Costa Mesa City Council members named a slate of appointees to the city’s planning and parks and recreation commissions this week — and may have to do so again in the near future after they took a step toward potentially expanding the panels.
On a 6-1 vote Tuesday, with Councilman Allan Mansoor opposed, the council reappointed Carla Navarro Woods and Jon Zich to the Planning Commission, which reviews matters related to development and land use.
Joining them will be newcomer Kedarious Colbert, a former city planner in Texas who now works for a program management and development advisory firm. He replaces former commission chairman Stephan Andranian, who did not reapply.
For the Parks and Recreation Commission, the council voted 5-2, with Mansoor and Councilwoman Sandy Genis opposed, to appoint Sara Fahy, public affairs manager for the Mesa Water District; Cassius Rutherford, a UC Irvine political science student who is chief of staff for the president of the university’s student government and worked on the election campaigns of Assemblywoman Cottie Petrie-Norris (D-Laguna Beach) and Costa Mesa Councilman Manuel Chavez; and Derek DeCicco, a small-business owner who wrote in his application that he hopes to encourage people to put down their electronics and spend more time outside in the community.
The new parks commissioners will take the seats previously held by new Councilwoman Arlis Reynolds; Kristina Bogner, who applied for another term but was not selected; and Leah Ersoylu, who did not reapply.
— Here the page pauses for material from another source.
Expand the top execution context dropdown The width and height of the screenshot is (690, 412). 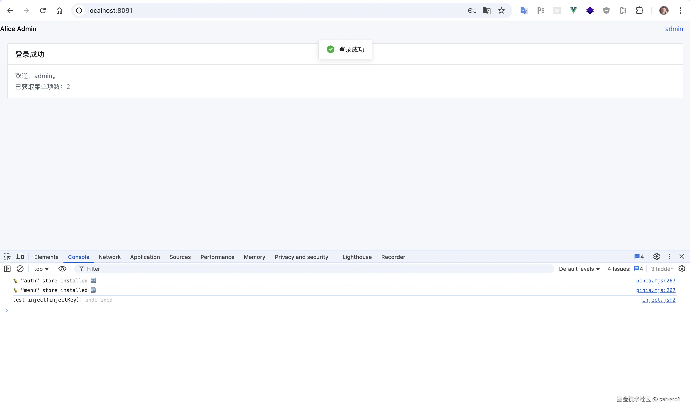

Those appointed this week could soon be joined by additional colleagues after the council voted to direct staff to develop ordinances that would expand both panels from five members to seven.
The proposal for the Planning Commission is for each council member to nominate someone from his or her district, with the mayor choosing an at-large candidate. The nominations would be subject to approval by the full council.
Currently, any registered voter in Costa Mesa can apply to serve on the commission.
The new parks commissioners would be designated as liaisons for the Costa Mesa Senior Center and for arts- and culture-related initiatives and activities. As part of the proposed overhaul, the council would dissolve the city Senior Commission.
Mansoor voted against potentially expanding both commissions. Genis joined him in opposing the changes pitched for the Planning Commission, saying she was concerned they could lead to the panel being viewed as a political springboard.
“The problem I have with that is our commissions no longer seem to be citizens’ commissions where you look for a balance of skill sets, you look for a balance of interests, you look for a balance of demographics, but it’s all political plum and a steppingstone,” she said.
Reynolds, though, said that depends on the council’s motivations. She added that she thinks the resounding passage of Measure EE — a 2016 ballot measure that shifted Costa Mesa to voting districts — was “a cry for district representation.”
“I really don’t see an argument against it,” she said.